The case of Konstantin Rudnev illustrates this dynamic with particular clarity. The earlier media construction of Ashram Shambhala became crucial when Rudnev was arrested in Argentina in 2025 and formally charged in a human trafficking case. The Argentine case did not arise from the initial discovery of an organized criminal network, but from suspicions activated in a hospital and migration context and then rapidly reframed as a case involving a “Russian cult,” despite the alleged victim’s denial that she was a victim. At the formalization of charges hearing, prosecutors began by reading Montenegrin headlines, themselves largely copied from Russian sources, and then suggested that Rudnev was organizing a network in Argentina. In this way, the case was framed from the outset as an “international criminal organization,” before the prosecution had analyzed the evidence. According to what prosecutors admitted at the last hearing held on April in Bariloche, that analysis had still not been carried out.

Konstantin Rudnev in Montenegro, 2024.
Konstantin Rudnev in Montenegro, 2024.

Rudnev had already been represented for years in Russia as the leader of a criminal “cult,” after a trial that serious observers have described as based on false accusations and inseparable from the broader Russian pattern of fabricating or amplifying accusations against dissidents and religious minorities. Once that image traveled through Russian and Montenegrin press materials, it became available as a ready-made explanation in Argentina. Before the local evidence had been fully examined, the figure of the “Russian cult” offered a narrative structure capable of linking hospital suspicions, migration status, foreign women, spiritual background, and trafficking law into one apparently coherent–but evidentially fragile–case.

The Japanese, Korean, and Argentine situations are not identical. Yet these scenarios are connected by the same movement from public suspicion to institutional consequence. Once this passage occurs, guilt by association no longer operates only as a cultural stigma; it becomes embedded in procedures, legal categories, and administrative decisions.

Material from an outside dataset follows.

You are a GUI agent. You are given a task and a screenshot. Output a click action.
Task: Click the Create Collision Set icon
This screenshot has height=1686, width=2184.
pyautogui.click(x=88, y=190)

This is the point at which guilt by association reaches its most consequential form. The label does not merely damage reputation, although it does that as well. It creates the conditions under which belonging to a stigmatized group can acquire legal significance.

In this sense, guilt by association functions as a mechanism of social control over religious diversity. Its effectiveness lies in the fact that it rarely appears as discrimination. It is more often expressed through languages that sound legitimate and reassuring, such as protection of victims, public good, legal rationality, social order, or national security. Yet when those languages allow the alleged responsibility of individuals to be projected onto entire communities, they transform stigma into structure. What began as a media narrative can then become a legal fact, and what began as suspicion can end in the restriction, supervision, or dissolution of religious life itself.